____ RAW DATA

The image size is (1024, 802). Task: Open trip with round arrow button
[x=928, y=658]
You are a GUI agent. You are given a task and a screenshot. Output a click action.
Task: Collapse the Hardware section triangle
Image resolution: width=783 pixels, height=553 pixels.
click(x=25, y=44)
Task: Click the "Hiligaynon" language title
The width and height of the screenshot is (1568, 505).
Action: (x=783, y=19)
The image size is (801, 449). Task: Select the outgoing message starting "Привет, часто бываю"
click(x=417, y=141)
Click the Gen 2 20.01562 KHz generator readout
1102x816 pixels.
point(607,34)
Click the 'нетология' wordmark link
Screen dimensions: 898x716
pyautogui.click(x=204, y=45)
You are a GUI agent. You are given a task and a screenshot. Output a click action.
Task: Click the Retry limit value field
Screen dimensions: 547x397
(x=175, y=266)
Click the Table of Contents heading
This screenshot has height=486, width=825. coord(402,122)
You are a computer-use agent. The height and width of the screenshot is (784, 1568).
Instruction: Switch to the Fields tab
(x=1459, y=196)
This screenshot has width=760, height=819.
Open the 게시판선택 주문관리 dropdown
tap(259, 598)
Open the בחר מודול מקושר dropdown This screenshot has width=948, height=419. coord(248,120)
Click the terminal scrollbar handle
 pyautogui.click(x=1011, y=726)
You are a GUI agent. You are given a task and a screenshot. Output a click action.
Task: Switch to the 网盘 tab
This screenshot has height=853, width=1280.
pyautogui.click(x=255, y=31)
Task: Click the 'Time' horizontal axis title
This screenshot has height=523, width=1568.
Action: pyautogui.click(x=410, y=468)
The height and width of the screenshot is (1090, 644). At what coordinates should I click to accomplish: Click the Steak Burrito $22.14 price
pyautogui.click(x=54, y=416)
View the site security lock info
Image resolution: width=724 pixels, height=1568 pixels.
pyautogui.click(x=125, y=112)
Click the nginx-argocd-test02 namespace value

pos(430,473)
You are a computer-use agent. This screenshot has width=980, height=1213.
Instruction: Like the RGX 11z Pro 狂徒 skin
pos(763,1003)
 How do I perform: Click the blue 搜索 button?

________

WHAT IS REQUIRED: Set down the complete listing once more, exactly as it stands above.

RESPONSE:
The image size is (1024, 802). Task: Open trip with round arrow button
[x=928, y=658]
You are a GUI agent. You are given a task and a screenshot. Output a click action.
Task: Collapse the Hardware section triangle
Image resolution: width=783 pixels, height=553 pixels.
click(x=25, y=44)
Task: Click the "Hiligaynon" language title
The width and height of the screenshot is (1568, 505).
Action: (x=783, y=19)
The image size is (801, 449). Task: Select the outgoing message starting "Привет, часто бываю"
click(x=417, y=141)
Click the Gen 2 20.01562 KHz generator readout
1102x816 pixels.
point(607,34)
Click the 'нетология' wordmark link
Screen dimensions: 898x716
pyautogui.click(x=204, y=45)
You are a GUI agent. You are given a task and a screenshot. Output a click action.
Task: Click the Retry limit value field
Screen dimensions: 547x397
(x=175, y=266)
Click the Table of Contents heading
This screenshot has height=486, width=825. coord(402,122)
You are a computer-use agent. The height and width of the screenshot is (784, 1568).
Instruction: Switch to the Fields tab
(x=1459, y=196)
This screenshot has width=760, height=819.
Open the 게시판선택 주문관리 dropdown
tap(259, 598)
Open the בחר מודול מקושר dropdown This screenshot has width=948, height=419. coord(248,120)
Click the terminal scrollbar handle
 pyautogui.click(x=1011, y=726)
You are a GUI agent. You are given a task and a screenshot. Output a click action.
Task: Switch to the 网盘 tab
This screenshot has height=853, width=1280.
pyautogui.click(x=255, y=31)
Task: Click the 'Time' horizontal axis title
This screenshot has height=523, width=1568.
Action: pyautogui.click(x=410, y=468)
The height and width of the screenshot is (1090, 644). At what coordinates should I click to accomplish: Click the Steak Burrito $22.14 price
pyautogui.click(x=54, y=416)
View the site security lock info
Image resolution: width=724 pixels, height=1568 pixels.
pyautogui.click(x=125, y=112)
Click the nginx-argocd-test02 namespace value

pos(430,473)
You are a computer-use agent. This screenshot has width=980, height=1213.
Instruction: Like the RGX 11z Pro 狂徒 skin
pos(763,1003)
 How do I perform: Click the blue 搜索 button?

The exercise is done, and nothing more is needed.